DOCUMENT PASSAGE >>
⁂

However, the Great Flood of 1861-1862 created a continuous lake about 20 miles wide by 300 miles long! https://en.wikipedia.org/wiki/Great_Flood_of_1862

BrianB
Reply to  Clyde Spencer
October 28, 2021 9:58 am

I think you mean I80. 50 terminates when it joins 80 in Sacto.
And the flooding is because there is a weir just upstream on the Sacramento river that floods the Yolo Bypass when the river gets high enough to prevent Sacramento itself from flooding. The Yolo Causeway elevates I80 over the bypass which eventually reenters the river in the Sacramento/San Joaquin Delta.

Clyde Spencer
Reply to  BrianB
October 28, 2021 9:08 pm

It was the Yolo Causeway that I was thinking of. I’ve been gone from California for about 20 years now. Thank you for the correction.

Patrick B
October 27, 2021 3:12 pm

“…using an ensemble of high-resolution projections driven by an ensemble of many global climate models. This is the gold standard for such work.”

Uh huh. And tell me how often this “gold standard” has accurately predicted anything 25 years in the future.

Sorry, but what you have is more unproved models – and whether they give an answer favoring one side or the other – they are simply unproved models with no scientific value.

Rud Istvan
Reply to  Patrick B
October 27, 2021 3:25 pm

It is the gold standard because the most expensive, not because it actually works.
But in this case, by the gold standard not showing increasing whiplash, maybe we should make an exception and give it a passing grade.

Chris Wright
Reply to  Patrick B
October 28, 2021 2:52 am

Yes, the first part based on actual data is good. It shows, once again, how scary climate change really is: it is causing normal weather on an unprecedented scale. Unless we can bring back the monster storms of the Little Ice Age (as per H.H.Lamb) then we really are doomed.

Sorry, original poster, whoever you are, I can’t take anyone seriously who thinks junk computer models can predict the distant future. Using ensembles is a joke: how can a hundred junk models be any better than a single junk model?
Chris

Reply to  Patrick B
October 28, 2021 12:00 pm

Or tell us how much gold has that standard…

October 27, 2021 5:46 pm

Sure weather whiplash is real. In Calgary we call it change of seasons. It seems to be an annual event. I am more concerned about climate constipation – a condition of being so full of sh#t you can’t tell nice weather from Armageddon.

⁂

INPUT RECORDS >>
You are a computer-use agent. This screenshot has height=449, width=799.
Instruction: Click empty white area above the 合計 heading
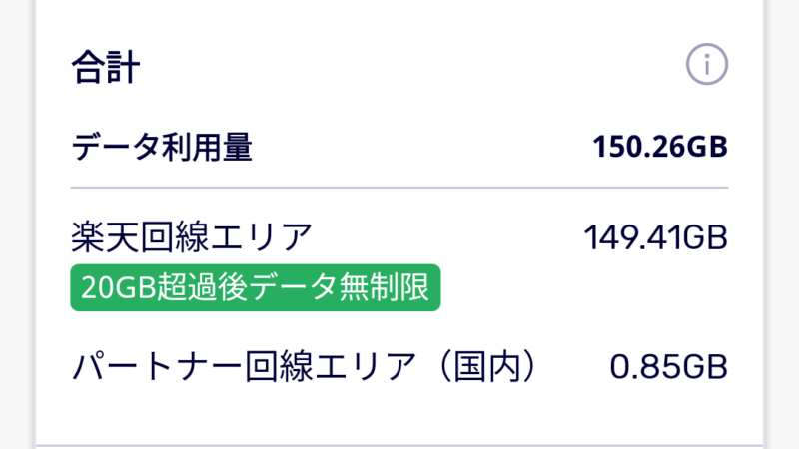400,20
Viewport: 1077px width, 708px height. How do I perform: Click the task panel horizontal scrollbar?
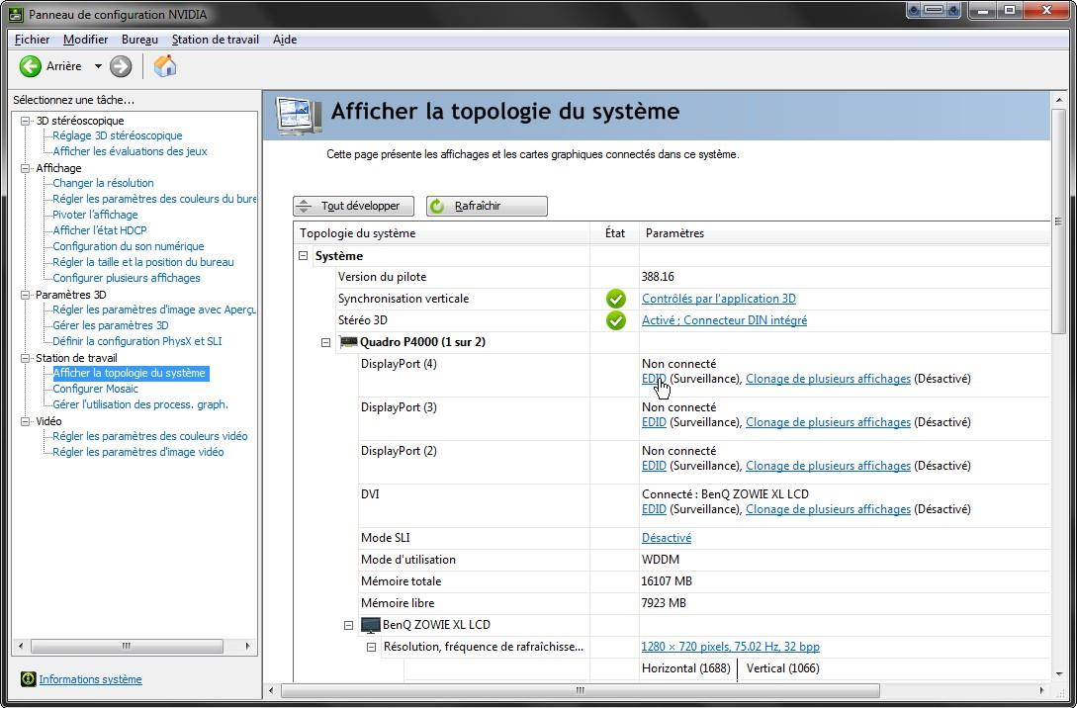[126, 647]
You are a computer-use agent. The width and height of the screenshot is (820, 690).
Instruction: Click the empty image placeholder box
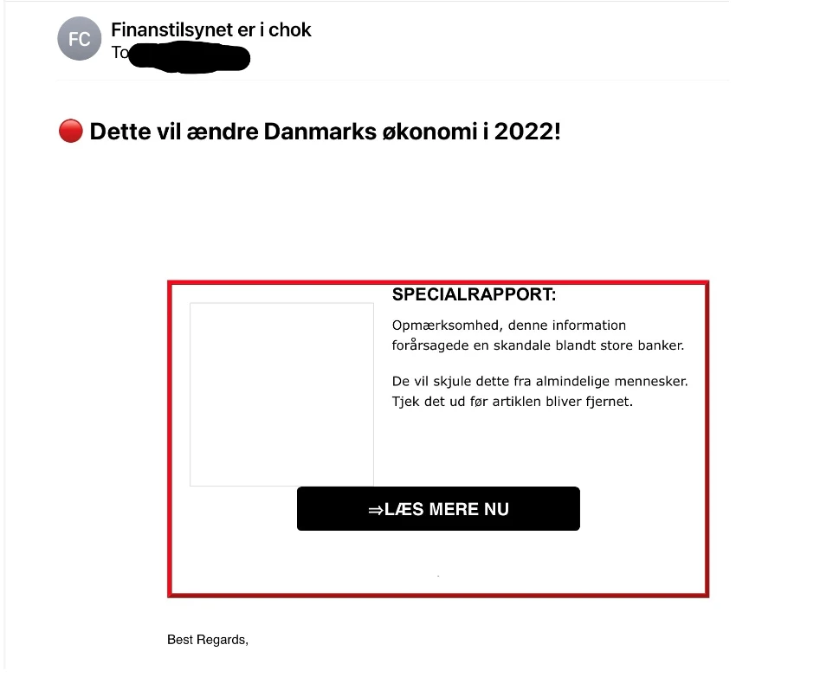pyautogui.click(x=281, y=394)
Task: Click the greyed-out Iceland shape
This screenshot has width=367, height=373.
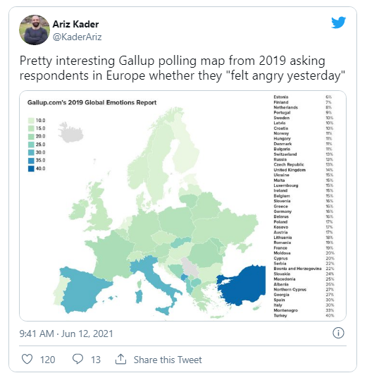Action: [x=70, y=133]
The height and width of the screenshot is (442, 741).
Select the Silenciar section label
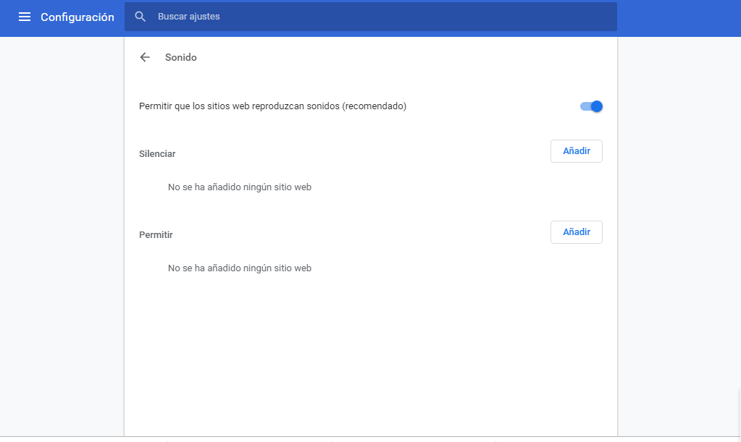[157, 154]
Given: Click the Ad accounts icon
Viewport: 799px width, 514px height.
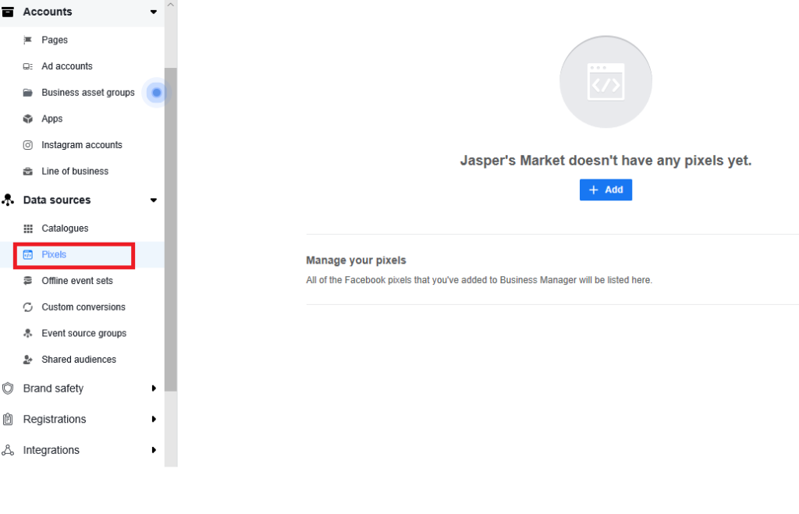Looking at the screenshot, I should 28,66.
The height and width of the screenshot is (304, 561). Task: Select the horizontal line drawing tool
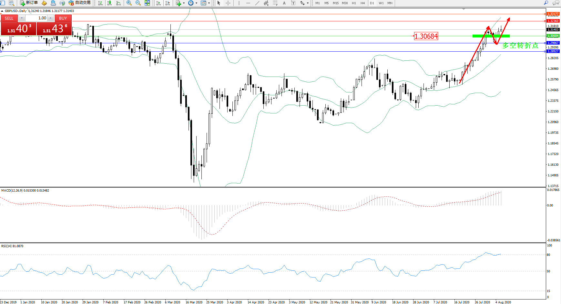(x=248, y=3)
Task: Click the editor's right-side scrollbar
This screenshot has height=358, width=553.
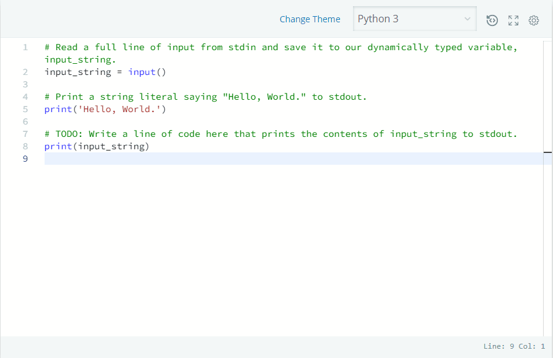Action: pyautogui.click(x=549, y=151)
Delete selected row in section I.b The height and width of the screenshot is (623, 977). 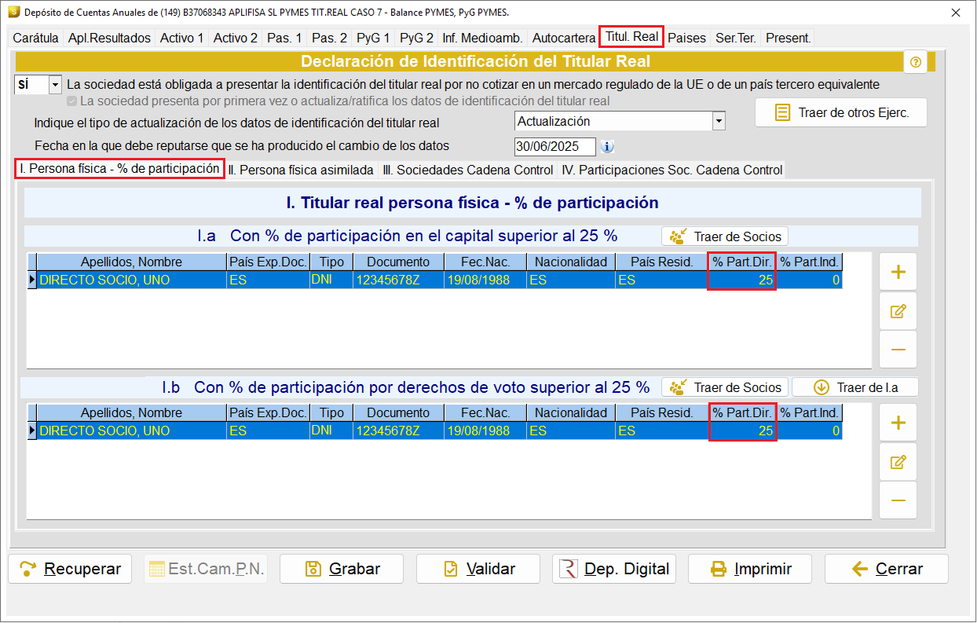tap(898, 500)
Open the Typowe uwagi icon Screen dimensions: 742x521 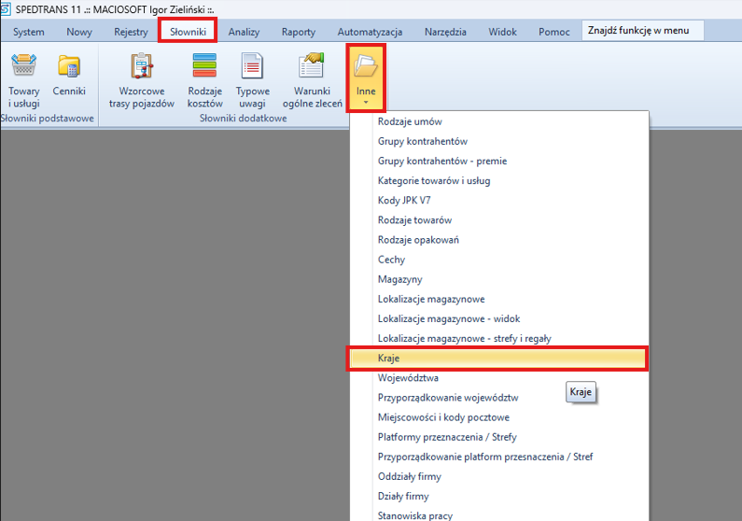(252, 69)
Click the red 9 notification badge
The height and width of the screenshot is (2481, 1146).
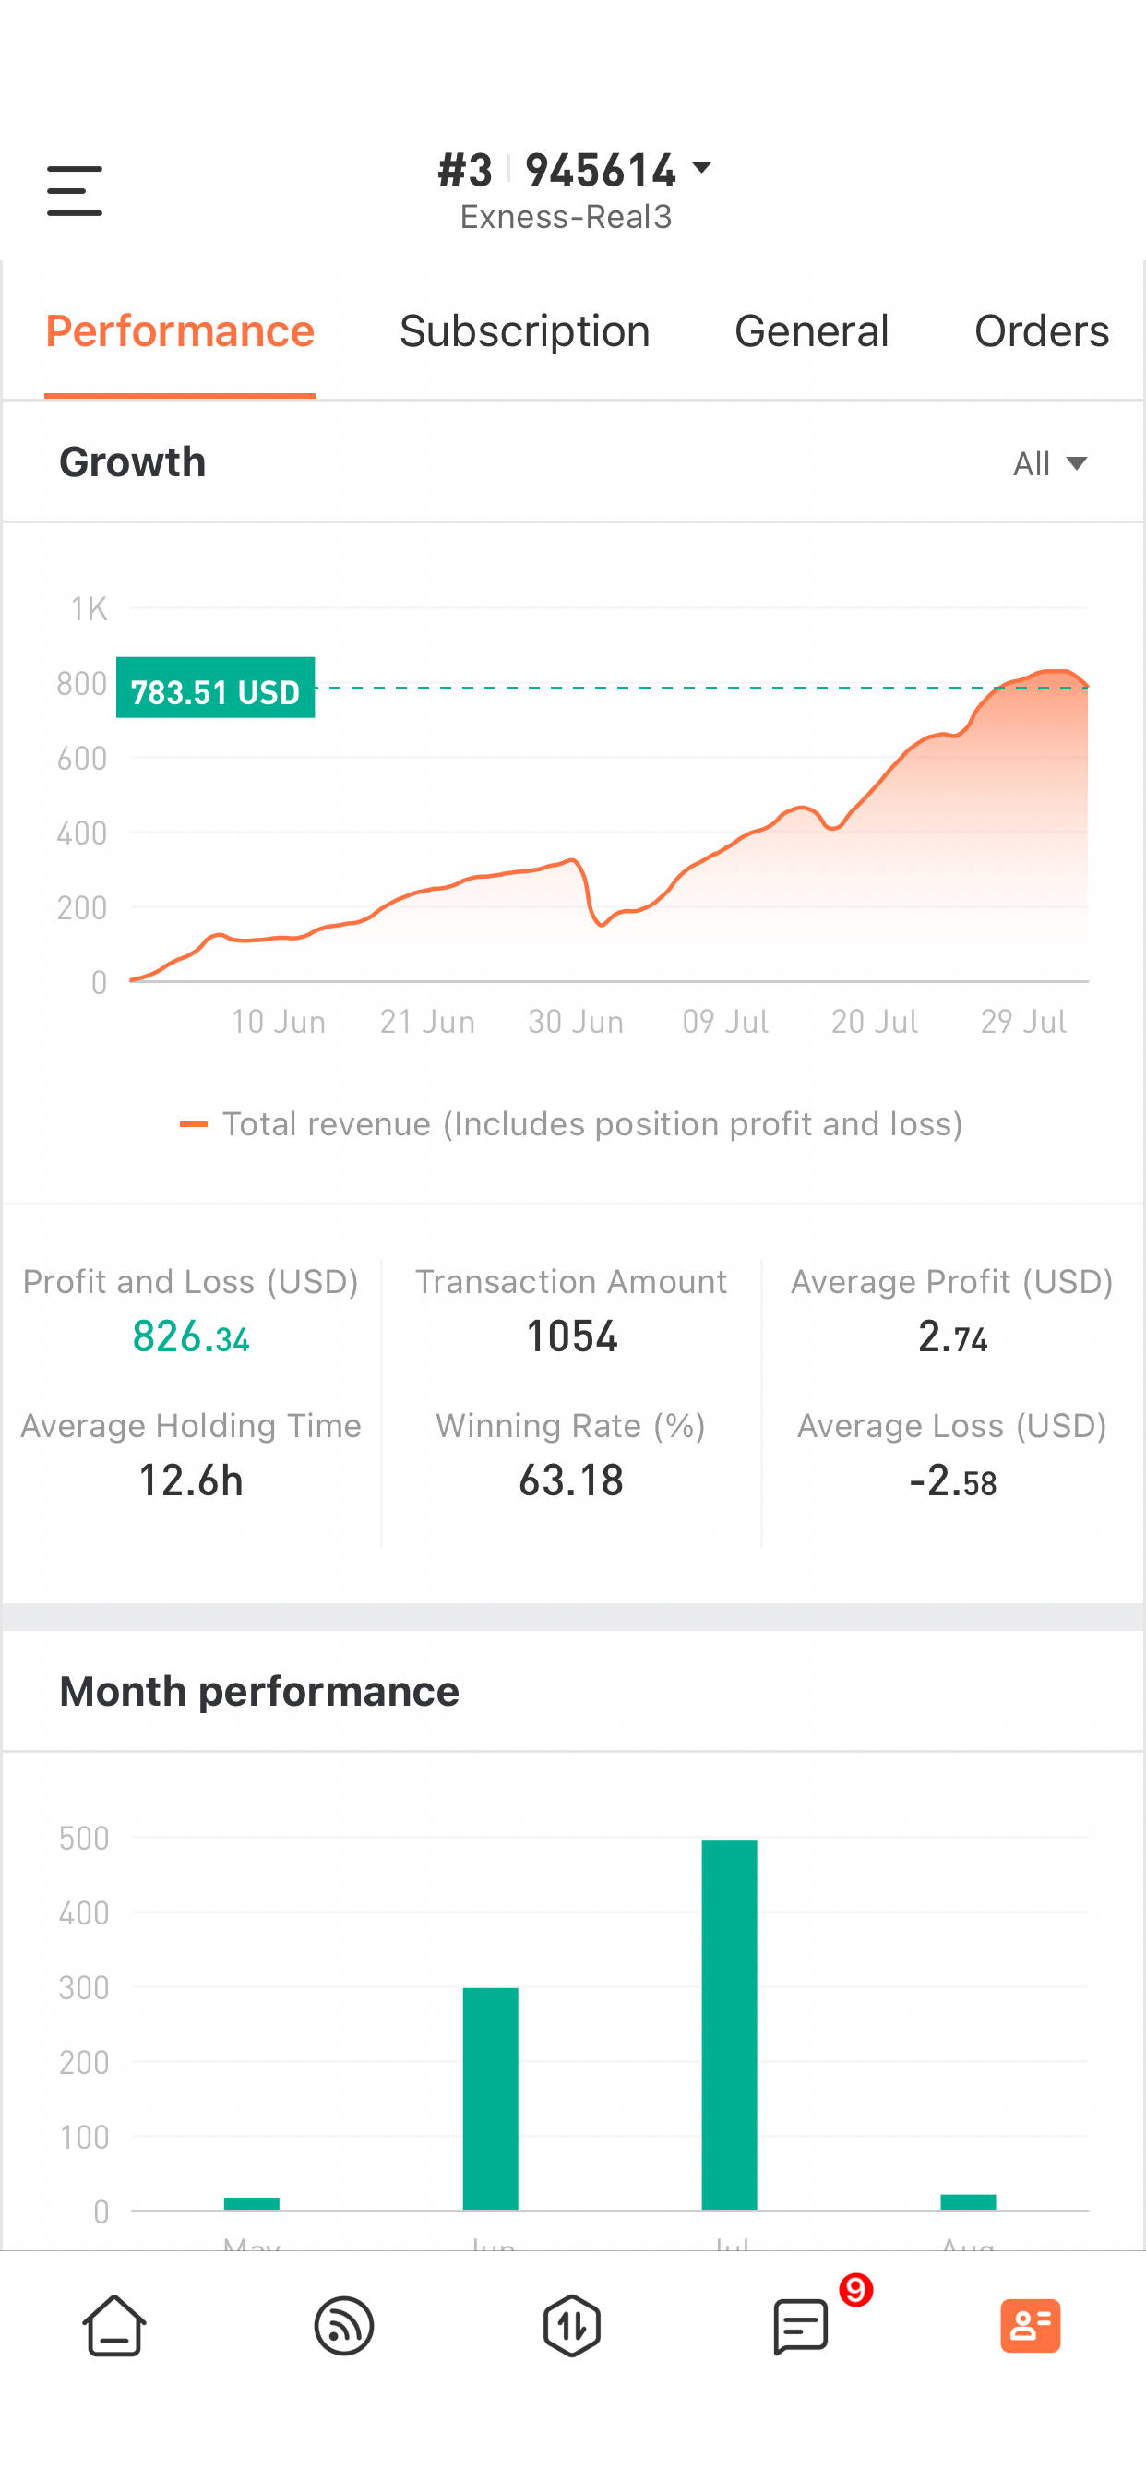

⁂

BRIEF A >>
List every timestamp in the comment thread, in the order they appear.
BRIEF B >>
Format the part of the rows that opens with their first line and closes with the line containing "Looking at the screenshot, I should 28,66." as a JSON list of strings, one string per line, skipping blank lines. Leave the pictures out.
The comment thread and the rows come from unrelated sources.

CORRECT OUTPUT A >>
October 28, 2021 9:58 am
October 28, 2021 9:08 pm
October 27, 2021 3:12 pm
October 27, 2021 3:25 pm
October 28, 2021 2:52 am
October 28, 2021 12:00 pm
October 27, 2021 5:46 pm

CORRECT OUTPUT B >>
[
  "You are a computer-use agent. This screenshot has height=449, width=799.",
  "Instruction: Click empty white area above the 合計 heading",
  "400,20",
  "Viewport: 1077px width, 708px height. How do I perform: Click the task panel horizontal scrollbar?",
  "[126, 647]",
  "You are a computer-use agent. The width and height of the screenshot is (820, 690).",
  "Instruction: Click the empty image placeholder box",
  "pyautogui.click(x=281, y=394)",
  "Task: Click the greyed-out Iceland shape",
  "This screenshot has width=367, height=373.",
  "Action: [x=70, y=133]",
  "The height and width of the screenshot is (442, 741).",
  "Select the Silenciar section label",
  "[157, 154]",
  "Given: Click the Ad accounts icon",
  "Viewport: 799px width, 514px height.",
  "Looking at the screenshot, I should 28,66."
]